Transnational field testing could close gaps in crop yield. Severe drought in China has affected harvests.

PHOTO: VCG/CONTRIBUTOR/GETTY IMAGES

In recent decades, the scientific, development, and farm communities have contributed to substantial gains in crop productivity, including in many less developed countries (LDCs) (1), yet current yield trends and agri-food systems are inadequate to match projected demand (2). Addressing transnational crop challenges will require refinement of research infrastructure and better leverage of global expertise and technologies. Drawing on lessons learned from international collaboration in wheat, we outline how such a model could evolve into a Global Crop Improvement Network (GCIN) encompassing most staple food crops, providing access to well-controlled “field laboratories,” while harmonizing research practices and sharing data. Combined with socioeconomic and cropping systems research, a GCIN could revolutionize the ability to understand and model crop responses to environments globally and accelerate adoption of vital technologies.

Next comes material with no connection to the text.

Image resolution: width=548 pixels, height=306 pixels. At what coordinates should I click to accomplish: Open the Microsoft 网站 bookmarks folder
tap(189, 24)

Pioneering approaches for globally coordinated crop research (initially rice, wheat, and open-pollinated maize) emerged during the Green Revolution (3). The International Wheat Improvement Network (IWIN), part of the CGIAR system, tests new wheat genotypes at approximately 700 field sites in over 90 countries. Breeding, directed toward 12 different mega-environments that represent a range of temperature, moisture, and disease profiles, is conducted at strategic research hubs to develop around 1000 high-yielding, disease-resistant lines. These are targeted to major agro-ecologies and are delivered annually as international public goods (IPGs). Data on adaptive responses of new lines is shared within IWIN to refine research and breeding methods (46). IWIN-related varieties cover more than half of the wheat area in LDCs, giving additional value (attributable to IWIN research) of between $2.2 and $3.1 billion per year, spread among resource-poor farmers and consumers (6). The benefit-cost ratio of this investment is over 100:1, without considering the added value of avoiding devastating disease pandemics by breeding for disease resistance (5), or the estimated 20+ million hectares of ecosystems that have been spared cultivation as a result of increased productivity (7). IWIN has amassed a database of over 20 million phenotypic data points that are beginning to be exploited, e.g., in modeling crop responses to climate changes (4).

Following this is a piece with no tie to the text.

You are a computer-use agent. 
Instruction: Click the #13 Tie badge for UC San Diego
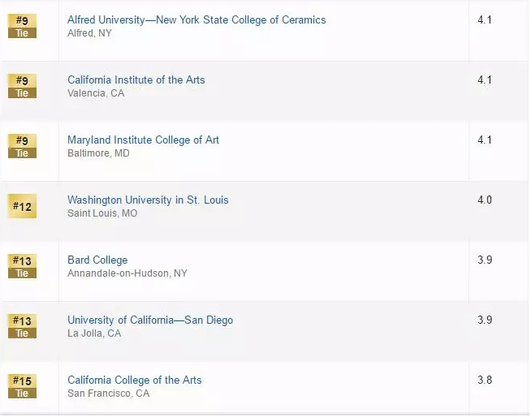(22, 326)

Achieving a Global Network

Taking IWIN as a baseline, three developments are suggested for a GCIN-like approach to transnational field testing. First, expand the network to include other species, disciplines, and key actors in crop value chains while adopting and harmonizing best practices. Second, underpin parallel research in cropping systems investigating interactions between genotype, environment, and input management, to better understand and close yield gaps (8). Third, underpin national program capacity and develop research infrastructure at key agro-ecologies sites. Infrastructure such as high-throughput phenotyping (9) and remote-sensing platforms (10) has increased the scope and rigor of field-based research. By accessing a wider range of experimental factors (crops, environments, new technologies, input constraints, etc.) while facilitating sharing of research methods, tools, and data among a broader partner base, research is enhanced via regionally coordinated multilocation research. A systematic and better-equipped field network can bring more scientific rigor (as well as technologies) to the field, and reduce dependence of upstream work on environmentally controlled research facilities that are unrepresentative of cropping situations (11).

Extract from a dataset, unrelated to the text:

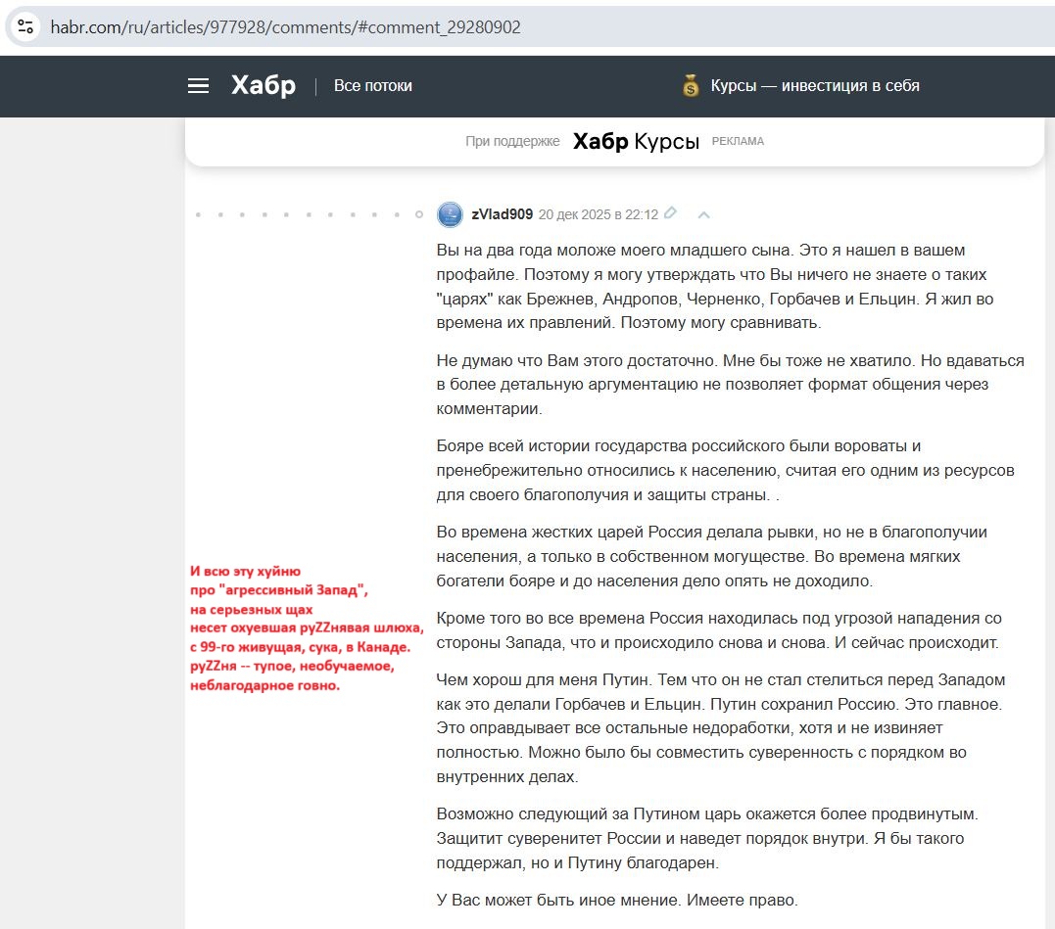1055x929 pixels.
Task: Open the "Все потоки" flows menu
Action: click(372, 86)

Shared research platforms may be the only equitable way to access sites that are analogs for future climate and disease threats. This is especially true for countries with a low range of environments (12). Many problems of global or regional concern can be tackled through a collective approach; for example, a public network of free-air CO2 enrichment facilities at key crop environments would provide guidance for climate adaptation. IWIN accesses key ecologies for global leverage, including screening for a highly virulent stemrust fungus (Ug99) in Kenya to avert a global pandemic (5), and the International Wheat Yield Partnership (IWYP), where outputs of basic research are translated into breeding.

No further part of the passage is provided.